DOCUMENT PASSAGE

<<<<

Shape‐Programmable Adaptive Multi‐Material Microswimmers for Biomedical Applications

Flagellated microorganisms can swim at low Reynolds numbers and adapt to changes in their environment. Specifically, the flagella can switch their shapes or modes through gene expression. In recent years, efforts have changed to achieve adaptive microswimmers mimicking real microorganisms from traditional rigid microswimmers. However, even though some adaptive microswimmers achieved by hydrogels have emerged, the swimming behaviors of the microswimmers before and after the environment‐induced deformations are not predicted in a systematic standardized way. In this work, experiments, finite element analysis, and dynamic modeling are presented together to realize a complete understanding of these adaptive microswimmers. The multi‐material adaptive microswimmers used in this study are fabricated by photolithography and two‐photon polymerization. The above three parts are cross‐verified proving the success of using such methods, facilitating the bio‐applications with shape‐programmable and even swimming performance‐programmable microswimmers. The newly fabricated microswimmer also shows an improved velocity of 11.8 body lengths per second. Moreover, an application of targeted object delivery using the proposed microswimmer is successfully demonstrated. Finally, cytotoxicity tests are performed to prove the potential for using the proposed microswimmer for biomedical applications. A systematic and standardized approach is proposed for helical adaptive microswimmers, including material property testing, finite element modeling, dynamic calculations, and experimental cross‐verifications. A model helical adaptive microswimmer is studied and coupled with a functional end‐effector resulting in a microswimmer with dual advanced functions for adaptive locomotion and micromanipulation. The investigated dual‐functional microswimmer shows great potential for future biomedical applications.

>>>>

WORK INSTRUCTION
Translate this sentence from the microswimmer abstract above into Spanish: "The newly fabricated microswimmer also shows an improved velocity of 11.8 body lengths per second."

THE DATA
<<<<

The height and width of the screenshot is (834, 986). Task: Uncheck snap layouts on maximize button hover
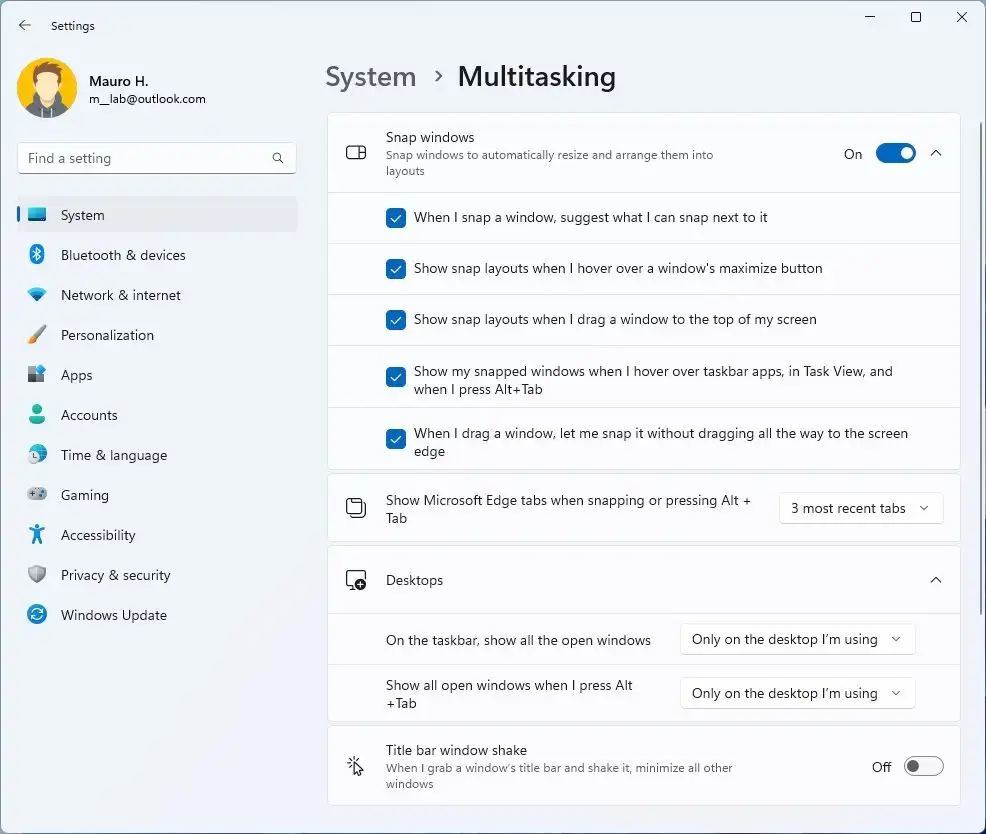[x=396, y=269]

>>>>

TASK ANSWER
El micronadador recién fabricado también muestra una velocidad mejorada de 11,8 longitudes corporales por segundo.